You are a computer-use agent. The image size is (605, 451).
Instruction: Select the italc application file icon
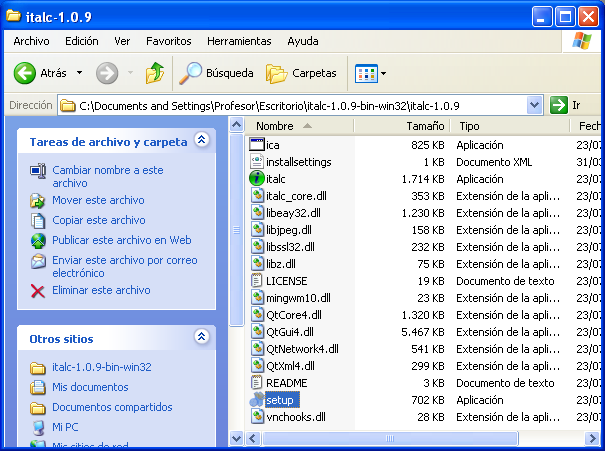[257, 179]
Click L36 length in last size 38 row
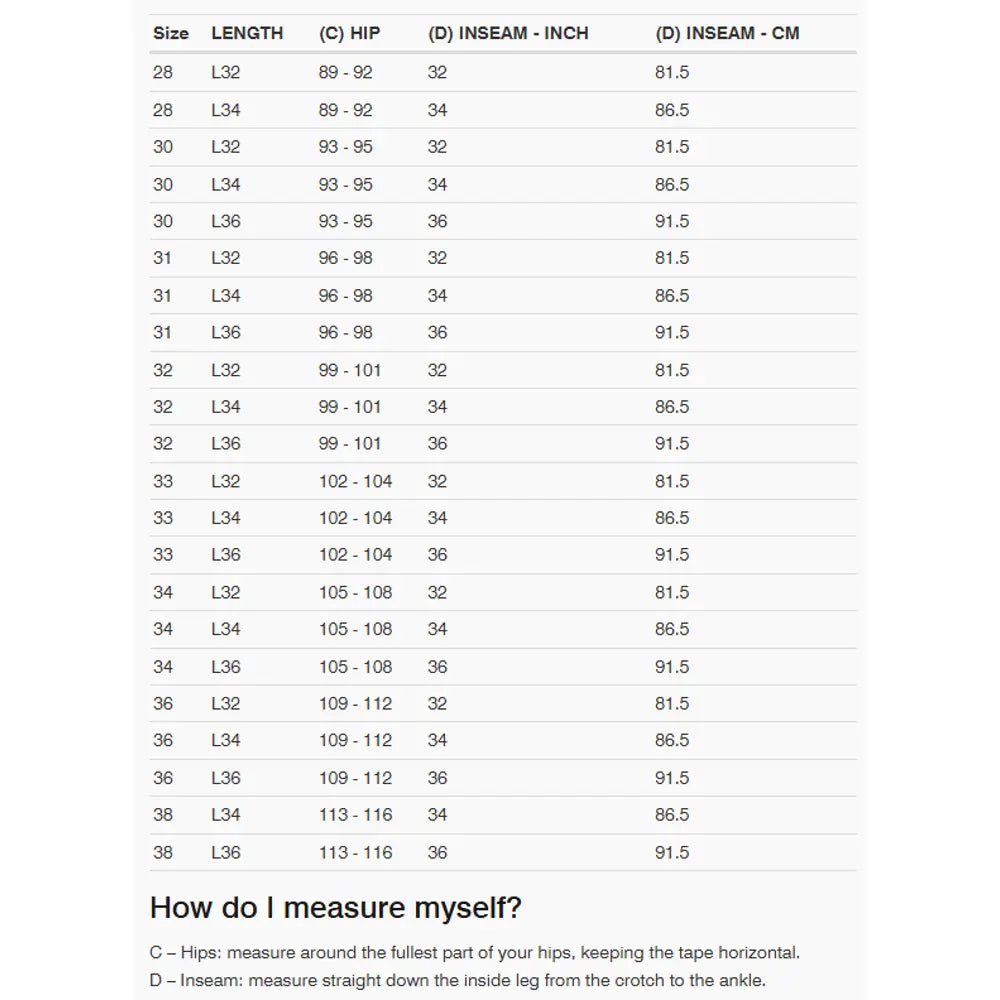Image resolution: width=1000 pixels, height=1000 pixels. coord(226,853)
--- --- ---
■ Task brief ■
Give back every one of the records above word for word, line by line, and leave out the pictures.

■ Solved exercise ■
You are a computer-use agent. The image size is (605, 451).
Instruction: Select the italc application file icon
[257, 179]
Click L36 length in last size 38 row
Image resolution: width=1000 pixels, height=1000 pixels. coord(226,853)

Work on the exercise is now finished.